6. Rechtsstellung und Aufenthalt
- Es wird eine dreijährige Aufenthaltserlaubnis nach § 23 AufenthG gewährt.
- Verlängerung und Möglichkeit auf Daueraufenthalt sind geregelt (§ 8, § 9a, § 26 Abs. 4 AufenthG).
- Wohnsitzregelungen sowie Zuweisungen folgen dem Königsteiner Schlüssel, Ausnahmen bei Bereitschaft zur überproportionalen Aufnahme.
7. Unterbringung und Verteilung
- Zentrale Erstaufnahme für bis zu 14 Tage ist vorgesehen.
- Sollte das nicht möglich sein (z. B. pandemiebedingt), übernehmen Länder direkt die Aufnahme nach Einreise.
Kritische Einordnung
Diese Anordnung stellt einen wichtigen humanitären Schritt dar, insbesondere im Hinblick auf die deutsche Mitverantwortung für die Lage in Afghanistan seit dem Truppenabzug. Die Begrenzung auf monatlich 1 000 Personen ist allerdings angesichts der prekären Lage vieler Afghaninnen und Afghanen kritisch zu betrachten. Angesichts von Millionen Gefährdeter erscheint das Kontingent gering.
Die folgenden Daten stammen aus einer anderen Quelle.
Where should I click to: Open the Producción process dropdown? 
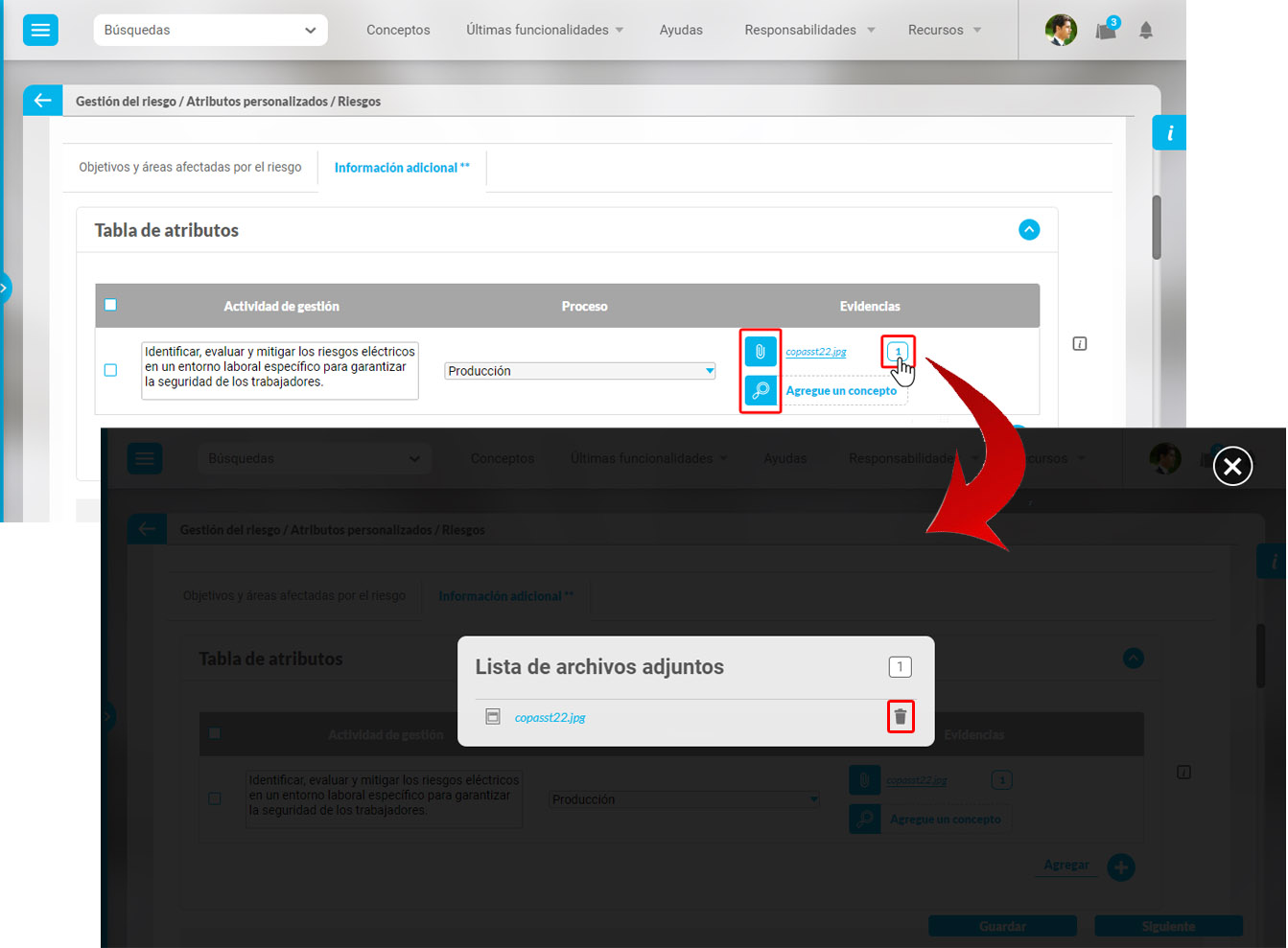(580, 371)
Positiv hervorzuheben ist die enge Zusammenarbeit mit zivilgesellschaftlichen Organisationen sowie die Berücksichtigung von LSBTI+ und religiösen Minderheiten. Die Kriterien sind umfassend und detailliert formuliert. Problematisch bleibt jedoch die Abhängigkeit vom Zugang zum System über meldeberechtigte Stellen, was eine Hürde für Betroffene ohne entsprechende Kontakte darstellen kann.
Auch die Sicherheitsklauseln sind verständlich, aber sie bergen das Risiko, dass selbst geringfügige Verdachtsmomente zu einem Ausschluss führen könnten – hier fehlt es an einem klaren Maß für Verhältnismäßigkeit.